Segment Open
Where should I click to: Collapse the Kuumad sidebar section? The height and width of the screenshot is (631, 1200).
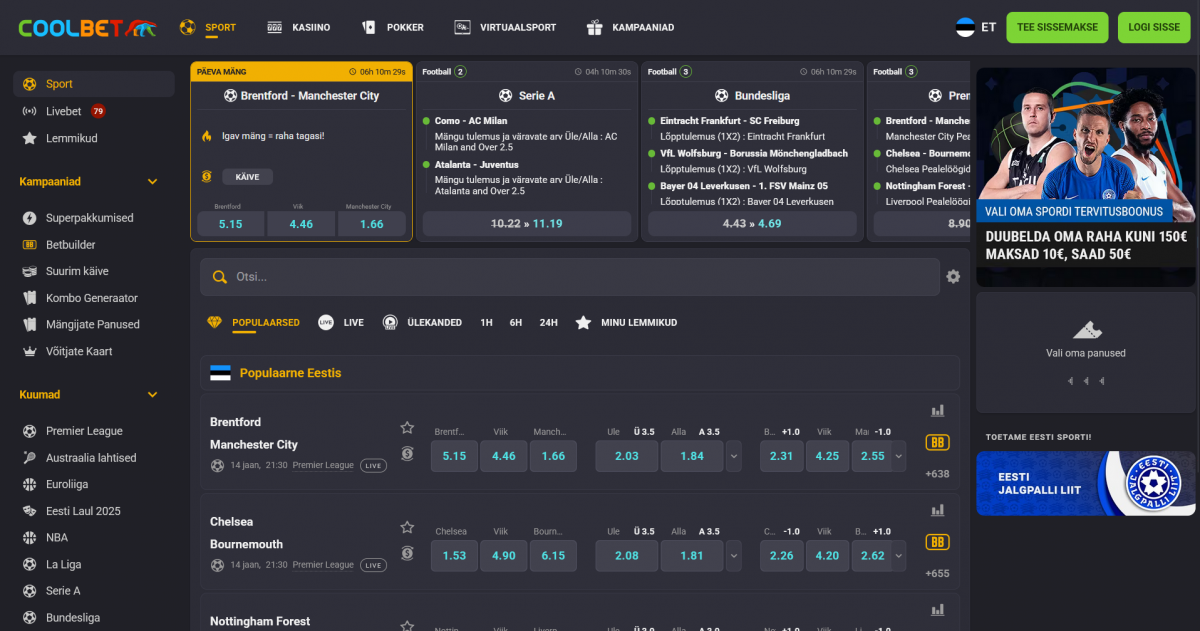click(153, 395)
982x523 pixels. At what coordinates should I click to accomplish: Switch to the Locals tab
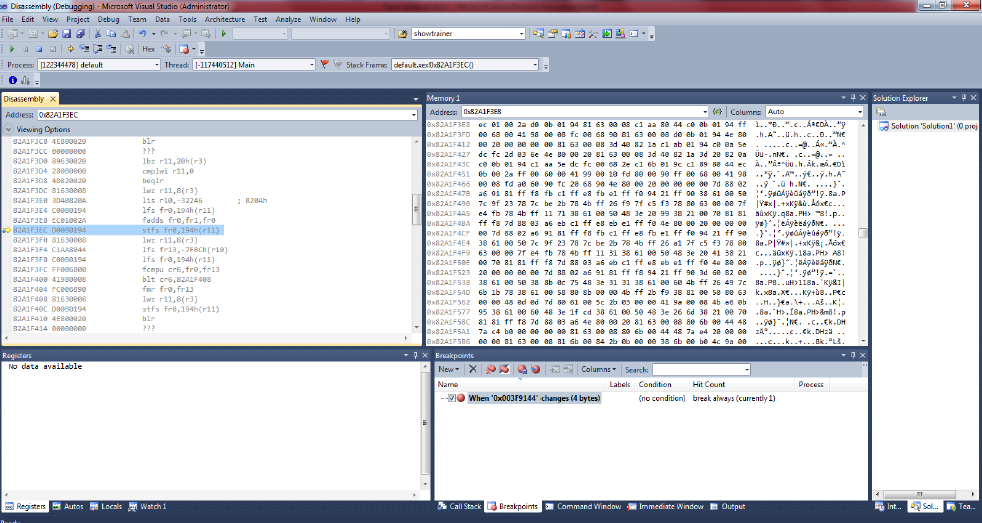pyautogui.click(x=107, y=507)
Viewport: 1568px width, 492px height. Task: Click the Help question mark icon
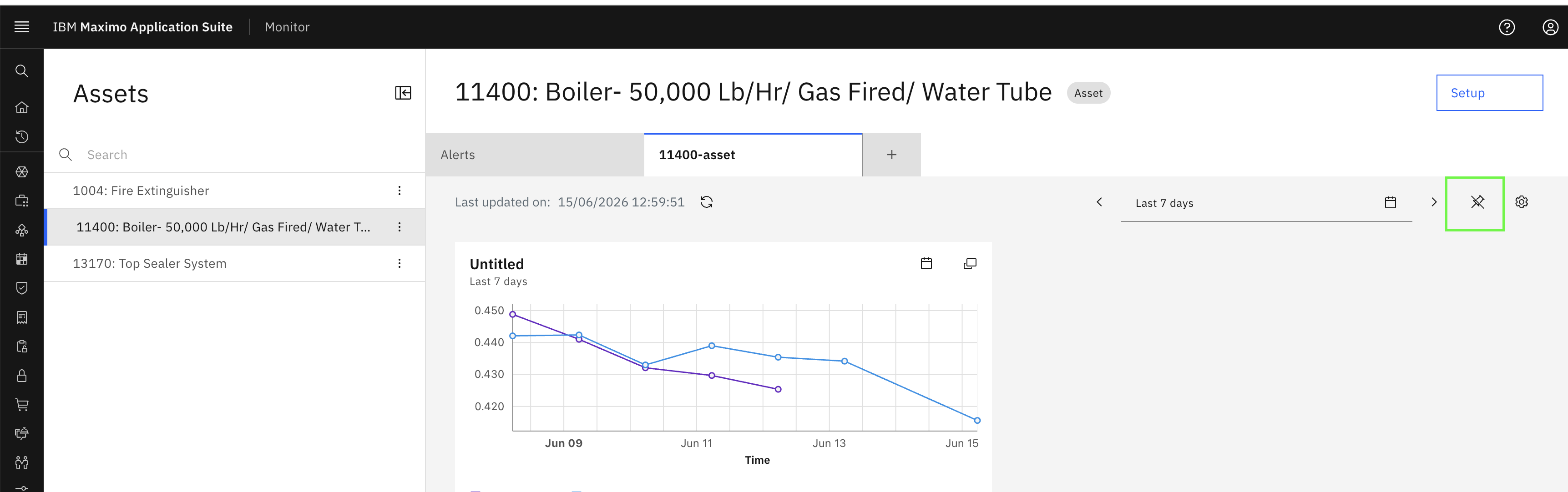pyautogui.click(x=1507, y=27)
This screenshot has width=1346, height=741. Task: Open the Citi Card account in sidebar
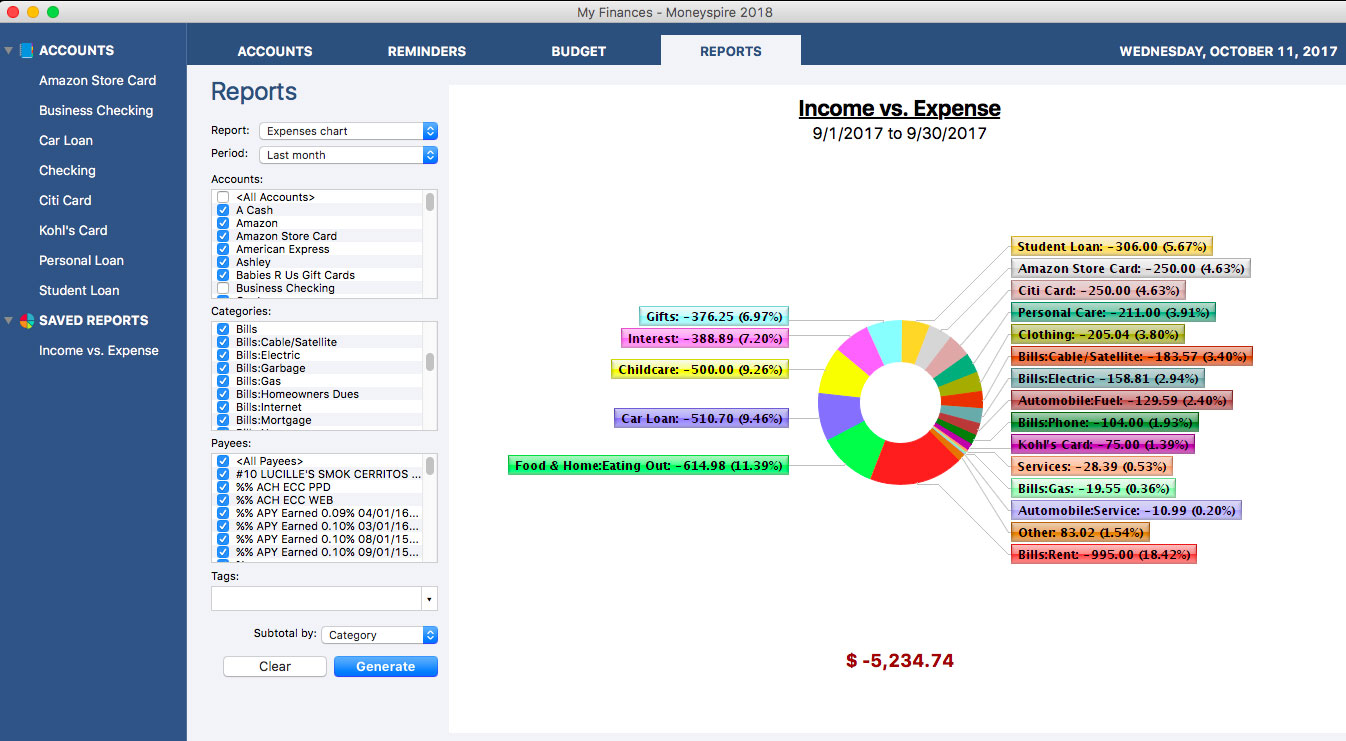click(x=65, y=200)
Segment Closed
_Try it_: Exactly the lines from the one containing "Viewport: 1568px width, 492px" through the end of the data above: repeat those, both ends included, and nothing else. Skip the pictures.

_Task solution_:
Viewport: 1568px width, 492px height. Task: Click the Help question mark icon
pyautogui.click(x=1507, y=27)
This screenshot has width=1346, height=741. Task: Open the Citi Card account in sidebar
click(x=65, y=200)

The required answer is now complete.